Permalink
307 lines (243 sloc) 15.1 KB

Safe Lambda deployments

Pushing to production can be nerve-wracking even if you have 100% unit test coverage and a state-of-art full CD system. It is a good practice to expose your new code to a small percentage of production traffic, run tests, watch for alarms and dial up traffic as you gain more confidence. The goal is to minimize production impact as much as possible.

To enable traffic shifting deployments for Lambda functions, we will use Lambda Aliases, which can balance incoming traffic between two different versions of your function, based on preassigned weights. Before deployment, the alias sends 100% of invokes to the version used in production. During deployment, we will upload the code to Lambda, publish a new version, send a small percentage of traffic to the new version, monitor, and validate before shifting 100% of traffic to the new version. You can do this manually by calling Lambda APIs or let AWS CodeDeploy automate it for you. CodeDeploy will shift traffic, monitor alarms, run validation logic and even trigger an automatic rollback if something goes wrong.

SAM comes built-in with CodeDeploy support. You can enable automated traffic shifting Lambda deployments by adding the following lines to your AWS::Serverless::Function resource property or in the Globals section.

## Stored records:

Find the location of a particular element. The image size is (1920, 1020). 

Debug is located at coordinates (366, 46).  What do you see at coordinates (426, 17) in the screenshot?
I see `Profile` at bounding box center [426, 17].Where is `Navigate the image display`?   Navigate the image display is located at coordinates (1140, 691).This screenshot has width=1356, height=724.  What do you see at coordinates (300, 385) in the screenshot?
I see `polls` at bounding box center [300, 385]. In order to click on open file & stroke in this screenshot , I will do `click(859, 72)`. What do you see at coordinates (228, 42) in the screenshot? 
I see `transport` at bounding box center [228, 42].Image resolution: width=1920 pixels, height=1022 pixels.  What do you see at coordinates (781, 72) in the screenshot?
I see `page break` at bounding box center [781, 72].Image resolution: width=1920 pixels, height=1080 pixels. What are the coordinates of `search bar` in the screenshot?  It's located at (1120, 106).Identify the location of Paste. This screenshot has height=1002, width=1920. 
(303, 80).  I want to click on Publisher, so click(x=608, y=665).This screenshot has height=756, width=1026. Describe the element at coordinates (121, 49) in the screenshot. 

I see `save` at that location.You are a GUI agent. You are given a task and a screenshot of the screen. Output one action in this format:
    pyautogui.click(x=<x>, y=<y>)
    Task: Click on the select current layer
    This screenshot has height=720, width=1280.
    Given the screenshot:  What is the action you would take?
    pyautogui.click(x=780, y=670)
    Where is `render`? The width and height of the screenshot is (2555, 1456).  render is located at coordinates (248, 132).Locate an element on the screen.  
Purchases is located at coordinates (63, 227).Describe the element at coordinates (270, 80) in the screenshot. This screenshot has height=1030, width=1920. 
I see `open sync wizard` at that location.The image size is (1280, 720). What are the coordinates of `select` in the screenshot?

## Tasks for this exercise:
1/ Reproduce, word for word, the passage of the Safe Lambda deployments text that opens with "Pushing to production" and closes with "much as possible.".
2/ Condense the paragraph of the Safe Lambda deployments text beginning "To enable traffic shifting deployments" into a short bulleted list that keeps its main facts.
3/ Extend the Safe Lambda deployments text, starting right after its final sentence.

## Answers:
1/
Pushing to production can be nerve-wracking even if you have 100% unit test coverage and a state-of-art full CD system. It is a good practice to expose your new code to a small percentage of production traffic, run tests, watch for alarms and dial up traffic as you gain more confidence. The goal is to minimize production impact as much as possible.

2/
- Traffic shifting deployments for Lambda functions use Lambda Aliases, which split incoming traffic between two function versions according to preassigned weights.
- Before deployment, the alias sends 100% of invokes to the production version.
- During deployment, the code is uploaded to Lambda, a new version is published, and a small percentage of traffic goes to it. That version is monitored and validated before it receives 100% of traffic.
- This can be done manually through Lambda APIs or automated with AWS CodeDeploy.
- CodeDeploy shifts traffic, monitors alarms, runs validation logic, and can trigger an automatic rollback if something goes wrong.

3/
AutoPublishAlias: live
DeploymentPreference:
  Type: Linear10PercentEvery10Minutes

The rest of this document dives deep into how this snippet works, available configurations, and debugging techniques when deployments don't work as expected.

Instant traffic shifting using Lambda Aliases

Every Lambda function can have any number of Versions and Aliases associated with them. Versions are immutable snapshots of a function including code & configuration. If you are familiar with git, they are similar to commits. In general, it is a good practice to publish a new version every time you update your function code. When you invoke a specific version (using the function name + version number combination) you are guaranteed to get the same code & configuration irrespective of the state of the function. This protects you against accidentally updating production code.

To effectively use the versions, you should create an Alias which is literally a pointer to a version. Aliases have a name and an ARN similar to the function and are accepted by the Invoke APIs. If you invoke an Alias, Lambda will in turn invoke the version that the Alias is pointing to.

In production, you will first update your function code, publish a new version, invoke the version directly to run tests against it, and, after you are satisfied, flip the Alias to point to the new version. Traffic will instantly shift from using your old version to using the new version.

SAM provides a simple primitive to do this for you. Add the following property to your AWS::Serverless::Function resource:

AutoPublishAlias: <alias-name>

This will:

  • Create an Alias with <alias-name>
  • Create & publish a Lambda version with the latest code & configuration derived from the CodeUri property
  • Point the Alias to the latest published version
  • Point all event sources to the Alias & not to the function
  • When the CodeUri property of AWS::Serverless::Function changes, SAM will automatically publish a new version & point the alias to the new version

In other words, your traffic will shift "instantly" to your new code.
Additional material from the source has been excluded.